Political opponents have accused the UK Government of attacking the rights of children, but the government insisted the issue was not about the substance of the legislation, rather the split between devolved and reserved matters.
What is the UN Convention on the Rights of the Child (Incorporation) (Scotland) Bill
Essentially, the bill brings the international treaty into Scots law. The Convention sets out children’s political, civil, economic and social rights, mirroring the Universal Declaration of Human Rights but with added protections specific to minors. The UK signed the Convention in 1990 and ratified it in 1991. However, because it only exists in international law rather that domestic law, recourse for when those rights are breached is limited. The UN CRC Bill seeks to resolve this problem.
Once enacted, the legislation places a duty on public authorities to act in a way compatible with the Convention, including consulting children on decisions that will affect them. It provides courts with the power to decide whether legislation is compatible and also empowers Scotland’s children and young people’s commissioner to take legal action if rights are being breached.
What is the problem?
Despite being passed unanimously and given the go-ahead by the presiding officer, the UK Government contends the bill is outwith the competence of the Scottish Parliament. This means it strays into policy areas which, under the devolution settlement, are reserved to Westminster.
Specifically, Scottish Secretary Alister Jack warned section 6 of the bill, which focuses on ensuring public authorities comply with the Convention, could be seen to place legal obligations on UK ministers in reserved areas. The definition of public authority in the bill covers “any person … whose functions are functions of a public nature”.
Sections 19-21 of the bill, which allow courts to strike down legislation or make a declaration about Acts which it considers incompatible with the Convention, may also be challenged. Jack said these sections sought to constrain the UK Parliament’s ability to make laws for Scotland.
The UK Government has a four-week window between the passage of any bill at Holyrood and royal assent to decide whether to challenge the planned law. It has done so for this.
What happens next?
The Supreme Court will now hear the arguments from both governments. While that happens, the bill will not receive royal assent and will therefore not become law.
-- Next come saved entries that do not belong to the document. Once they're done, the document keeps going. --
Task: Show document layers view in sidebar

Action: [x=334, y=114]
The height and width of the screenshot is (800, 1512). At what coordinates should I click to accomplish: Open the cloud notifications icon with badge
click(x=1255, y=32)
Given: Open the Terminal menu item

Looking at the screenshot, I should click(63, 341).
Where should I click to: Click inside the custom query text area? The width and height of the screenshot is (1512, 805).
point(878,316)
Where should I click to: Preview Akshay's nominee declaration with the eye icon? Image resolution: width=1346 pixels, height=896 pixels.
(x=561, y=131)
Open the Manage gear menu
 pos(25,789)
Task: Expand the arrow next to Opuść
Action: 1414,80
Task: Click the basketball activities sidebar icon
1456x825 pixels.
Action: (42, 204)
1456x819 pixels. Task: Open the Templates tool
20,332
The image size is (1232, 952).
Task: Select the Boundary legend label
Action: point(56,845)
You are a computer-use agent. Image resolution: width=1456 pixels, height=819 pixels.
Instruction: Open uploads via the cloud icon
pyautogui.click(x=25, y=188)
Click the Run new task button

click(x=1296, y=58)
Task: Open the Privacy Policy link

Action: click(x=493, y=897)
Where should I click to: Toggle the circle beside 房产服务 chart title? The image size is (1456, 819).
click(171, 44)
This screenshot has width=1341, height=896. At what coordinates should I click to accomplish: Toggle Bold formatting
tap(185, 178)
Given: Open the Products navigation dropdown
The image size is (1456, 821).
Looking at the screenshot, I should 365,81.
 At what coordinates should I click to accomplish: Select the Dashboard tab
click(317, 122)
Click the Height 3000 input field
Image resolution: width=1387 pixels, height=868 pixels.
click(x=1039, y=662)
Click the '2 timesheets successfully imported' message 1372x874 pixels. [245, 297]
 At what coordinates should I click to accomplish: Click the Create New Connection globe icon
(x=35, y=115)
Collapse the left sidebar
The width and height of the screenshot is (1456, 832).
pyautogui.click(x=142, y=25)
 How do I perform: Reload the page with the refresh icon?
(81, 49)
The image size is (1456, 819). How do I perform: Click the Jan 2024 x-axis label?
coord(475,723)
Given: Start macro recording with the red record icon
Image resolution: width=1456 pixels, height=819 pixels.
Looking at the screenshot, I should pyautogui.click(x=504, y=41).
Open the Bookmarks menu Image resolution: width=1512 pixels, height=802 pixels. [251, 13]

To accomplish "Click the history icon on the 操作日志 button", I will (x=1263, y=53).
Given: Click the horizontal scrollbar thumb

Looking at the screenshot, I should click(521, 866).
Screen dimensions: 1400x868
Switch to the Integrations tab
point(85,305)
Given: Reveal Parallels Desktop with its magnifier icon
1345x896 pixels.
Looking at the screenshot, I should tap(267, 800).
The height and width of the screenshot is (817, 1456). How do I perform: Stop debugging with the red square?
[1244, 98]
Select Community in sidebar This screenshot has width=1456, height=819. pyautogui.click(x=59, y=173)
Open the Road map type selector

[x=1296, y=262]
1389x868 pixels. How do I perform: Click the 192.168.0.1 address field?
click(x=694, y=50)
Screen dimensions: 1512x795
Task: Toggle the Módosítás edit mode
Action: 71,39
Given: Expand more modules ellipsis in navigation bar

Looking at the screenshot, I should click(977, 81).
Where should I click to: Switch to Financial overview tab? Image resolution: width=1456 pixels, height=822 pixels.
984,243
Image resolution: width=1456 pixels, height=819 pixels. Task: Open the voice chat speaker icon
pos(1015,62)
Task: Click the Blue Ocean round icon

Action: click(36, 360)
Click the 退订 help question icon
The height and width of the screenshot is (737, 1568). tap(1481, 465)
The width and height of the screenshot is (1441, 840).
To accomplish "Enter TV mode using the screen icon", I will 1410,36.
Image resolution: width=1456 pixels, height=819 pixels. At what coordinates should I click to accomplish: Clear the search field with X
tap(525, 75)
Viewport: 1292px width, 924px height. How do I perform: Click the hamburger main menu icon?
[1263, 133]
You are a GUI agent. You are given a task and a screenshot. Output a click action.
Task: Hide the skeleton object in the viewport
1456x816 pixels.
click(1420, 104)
The Supreme Court can choose to either uphold the bill or refer it back to the parliament for amending.
It is difficult to know how long this process could take as only one other bill has been challenged in this way before – the UK Withdrawal from the European Union (Legal Continuity) (Scotland) Bill back in 2018. That took eight months from referral to the courts to the judges’ ruling.
What has been the response to the challenge?
Nicola Sturgeon tweeted: “Jaw-dropping. The UK Tory government is going to Court to challenge a law passed by @ScotParl unanimously. And for what? To protect their ability to legislate/act in ways that breach children’s rights in Scotland. Politically catastrophic, but also morally repugnant.”
But a UK government source said: “This delay to the legislation could easily have been avoided. Sadly, it appears the Scottish Government are more interested in stirring a constitutional row than getting the UNCRC bill into law at the first opportunity.”
Political wrangling aside, children’s organisations and other stakeholders have expressed disappointment that the bill will be delayed and hope for a swift resolution. In addition, Scotland’s children’s commissioner Bruce Adamson has highlighted the delay could be partially offset by bringing the commencement date earlier. Currently the legislation is set to come into force six months from royal assent.